My favorite storyteller is Stephen King. He is also my favorite writer. The separation is important, because I think far fewer people read King for his writing than for his storytelling abilities. I just happen to like how he puts things, how he makes characters down to earth through dialouge and through specific narrative vocabulary. I like the ethereal bits of sentences floating about in italics when a thought drifts through someone's head

ding-dong for the freesias

and I like how direct and blunt he is about describing the grisly stuff that I want to look away from. Is this why I started reading Stephen King's work? Hell no. I read his first book because I wanted to know how Peter got down from the tower after being framed for assassinating his father, the King of Delain. After that I wanted more of his stories. He had a damn good hook, the best hook - the ability to catch my interest.

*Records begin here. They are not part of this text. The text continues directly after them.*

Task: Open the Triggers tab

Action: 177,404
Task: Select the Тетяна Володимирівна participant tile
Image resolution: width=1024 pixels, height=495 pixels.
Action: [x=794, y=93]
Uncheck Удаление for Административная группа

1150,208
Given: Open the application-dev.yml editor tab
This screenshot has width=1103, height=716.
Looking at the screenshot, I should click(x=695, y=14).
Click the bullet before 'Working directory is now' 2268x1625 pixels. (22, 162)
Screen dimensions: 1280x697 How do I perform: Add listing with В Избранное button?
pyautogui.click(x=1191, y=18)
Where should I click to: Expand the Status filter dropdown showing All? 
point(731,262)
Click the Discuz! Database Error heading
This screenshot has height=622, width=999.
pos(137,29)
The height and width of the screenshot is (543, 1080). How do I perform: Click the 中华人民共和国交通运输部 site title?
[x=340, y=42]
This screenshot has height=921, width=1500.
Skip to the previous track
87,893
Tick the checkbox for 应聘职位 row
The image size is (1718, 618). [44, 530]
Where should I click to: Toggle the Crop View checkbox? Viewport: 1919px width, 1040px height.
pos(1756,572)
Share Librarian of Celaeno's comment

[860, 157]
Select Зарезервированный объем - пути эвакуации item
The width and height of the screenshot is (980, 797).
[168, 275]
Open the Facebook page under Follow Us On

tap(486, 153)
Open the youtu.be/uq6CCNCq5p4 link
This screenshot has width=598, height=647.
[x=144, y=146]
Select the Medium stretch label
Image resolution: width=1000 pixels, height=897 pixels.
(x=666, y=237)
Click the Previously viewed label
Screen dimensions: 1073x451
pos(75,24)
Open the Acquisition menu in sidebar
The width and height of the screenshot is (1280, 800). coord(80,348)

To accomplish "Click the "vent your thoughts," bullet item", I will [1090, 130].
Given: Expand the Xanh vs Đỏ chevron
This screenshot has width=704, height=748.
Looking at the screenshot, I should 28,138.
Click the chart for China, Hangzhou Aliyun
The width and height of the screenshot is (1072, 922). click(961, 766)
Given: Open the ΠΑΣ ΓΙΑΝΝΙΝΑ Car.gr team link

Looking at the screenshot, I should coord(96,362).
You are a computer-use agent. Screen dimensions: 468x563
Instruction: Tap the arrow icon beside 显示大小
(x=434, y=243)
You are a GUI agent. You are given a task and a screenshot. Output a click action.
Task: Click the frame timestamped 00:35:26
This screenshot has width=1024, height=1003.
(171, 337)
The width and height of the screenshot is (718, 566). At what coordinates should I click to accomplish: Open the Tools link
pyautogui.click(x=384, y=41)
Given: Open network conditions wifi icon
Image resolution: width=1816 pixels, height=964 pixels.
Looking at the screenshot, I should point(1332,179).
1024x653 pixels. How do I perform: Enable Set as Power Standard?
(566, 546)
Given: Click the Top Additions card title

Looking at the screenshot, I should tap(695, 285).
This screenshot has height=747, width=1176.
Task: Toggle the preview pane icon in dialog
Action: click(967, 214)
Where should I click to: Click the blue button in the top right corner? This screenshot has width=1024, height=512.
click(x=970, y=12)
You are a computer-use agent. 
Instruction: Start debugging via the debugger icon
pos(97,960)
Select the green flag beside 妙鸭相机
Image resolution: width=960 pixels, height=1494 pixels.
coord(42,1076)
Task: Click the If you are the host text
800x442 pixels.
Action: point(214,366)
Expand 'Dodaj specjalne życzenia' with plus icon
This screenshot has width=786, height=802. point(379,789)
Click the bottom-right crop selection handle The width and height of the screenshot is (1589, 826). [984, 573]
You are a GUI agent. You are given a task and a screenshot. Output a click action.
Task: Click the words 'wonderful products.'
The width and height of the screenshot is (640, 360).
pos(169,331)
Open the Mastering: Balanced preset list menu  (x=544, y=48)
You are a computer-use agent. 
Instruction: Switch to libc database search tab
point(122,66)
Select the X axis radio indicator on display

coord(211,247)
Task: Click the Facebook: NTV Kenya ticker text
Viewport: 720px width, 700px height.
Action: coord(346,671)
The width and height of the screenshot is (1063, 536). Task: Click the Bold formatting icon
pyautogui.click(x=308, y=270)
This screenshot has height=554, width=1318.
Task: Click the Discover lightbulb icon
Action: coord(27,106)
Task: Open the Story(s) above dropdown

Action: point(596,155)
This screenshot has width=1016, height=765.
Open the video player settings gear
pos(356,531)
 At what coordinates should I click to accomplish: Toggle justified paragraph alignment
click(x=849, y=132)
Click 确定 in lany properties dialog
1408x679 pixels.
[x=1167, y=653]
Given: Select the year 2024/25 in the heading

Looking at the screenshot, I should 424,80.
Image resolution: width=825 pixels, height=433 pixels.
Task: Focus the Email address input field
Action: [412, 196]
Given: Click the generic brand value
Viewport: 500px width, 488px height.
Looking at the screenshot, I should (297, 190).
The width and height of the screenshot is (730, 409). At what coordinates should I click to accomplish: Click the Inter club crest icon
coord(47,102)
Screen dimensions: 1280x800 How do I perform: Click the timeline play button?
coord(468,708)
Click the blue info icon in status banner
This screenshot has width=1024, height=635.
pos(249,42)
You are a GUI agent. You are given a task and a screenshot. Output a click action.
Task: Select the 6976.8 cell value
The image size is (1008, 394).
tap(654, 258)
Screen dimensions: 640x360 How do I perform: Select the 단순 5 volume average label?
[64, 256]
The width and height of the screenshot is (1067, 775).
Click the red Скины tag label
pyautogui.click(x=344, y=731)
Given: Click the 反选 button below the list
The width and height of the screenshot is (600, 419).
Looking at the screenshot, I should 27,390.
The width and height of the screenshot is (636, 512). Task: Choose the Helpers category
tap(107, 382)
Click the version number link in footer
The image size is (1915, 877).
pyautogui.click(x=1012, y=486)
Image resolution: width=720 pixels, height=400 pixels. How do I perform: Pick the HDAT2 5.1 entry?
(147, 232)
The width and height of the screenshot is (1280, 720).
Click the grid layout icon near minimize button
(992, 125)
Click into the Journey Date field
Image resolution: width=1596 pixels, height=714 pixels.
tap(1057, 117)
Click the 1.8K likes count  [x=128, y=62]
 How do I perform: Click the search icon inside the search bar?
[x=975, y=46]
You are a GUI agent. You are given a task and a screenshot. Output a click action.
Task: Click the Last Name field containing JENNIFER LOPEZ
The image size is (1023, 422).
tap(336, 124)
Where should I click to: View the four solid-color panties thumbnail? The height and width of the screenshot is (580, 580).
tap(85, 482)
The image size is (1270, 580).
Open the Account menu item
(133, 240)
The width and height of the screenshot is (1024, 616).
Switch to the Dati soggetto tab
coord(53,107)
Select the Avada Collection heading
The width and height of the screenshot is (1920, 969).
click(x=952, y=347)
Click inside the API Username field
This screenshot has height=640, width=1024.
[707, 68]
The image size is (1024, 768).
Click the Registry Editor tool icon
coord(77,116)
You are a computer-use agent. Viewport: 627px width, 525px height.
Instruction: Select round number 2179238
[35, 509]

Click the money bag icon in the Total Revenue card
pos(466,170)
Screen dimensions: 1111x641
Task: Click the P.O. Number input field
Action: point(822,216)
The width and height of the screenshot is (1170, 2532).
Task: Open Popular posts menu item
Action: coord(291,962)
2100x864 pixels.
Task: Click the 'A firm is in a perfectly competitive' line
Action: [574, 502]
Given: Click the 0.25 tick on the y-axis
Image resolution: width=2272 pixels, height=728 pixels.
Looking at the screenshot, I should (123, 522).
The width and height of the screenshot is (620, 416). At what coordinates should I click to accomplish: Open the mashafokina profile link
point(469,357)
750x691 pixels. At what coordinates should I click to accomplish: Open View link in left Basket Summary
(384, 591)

How do you catch someone's interest? How do you become a good storyteller? I've read some good blogs and books that tried to answer those questions, and none of them had a formula in reply to it. There is no formula for good storytelling, and there is no answer for why some good storytellers aren't as academic or proficient at technical writing or niche-oriented or geeky or cute as you are. Their success, however, is not going to hurt you. Maybe other writers will react to that success by copying their themes and subject matter, and that will be annoying. It is annoying. But it is not the fault of Meyer, Brown, or King that lazy authors decided to try to take a shortcut to success. That does not make Meyer, Brown, or King lazy. It does not make them bad writers or hacks. It just kind of sucks, and no amount of deriding those three authors will make the problem stop. The deriding does nothing of benefit for anyone, in fact, not even for you.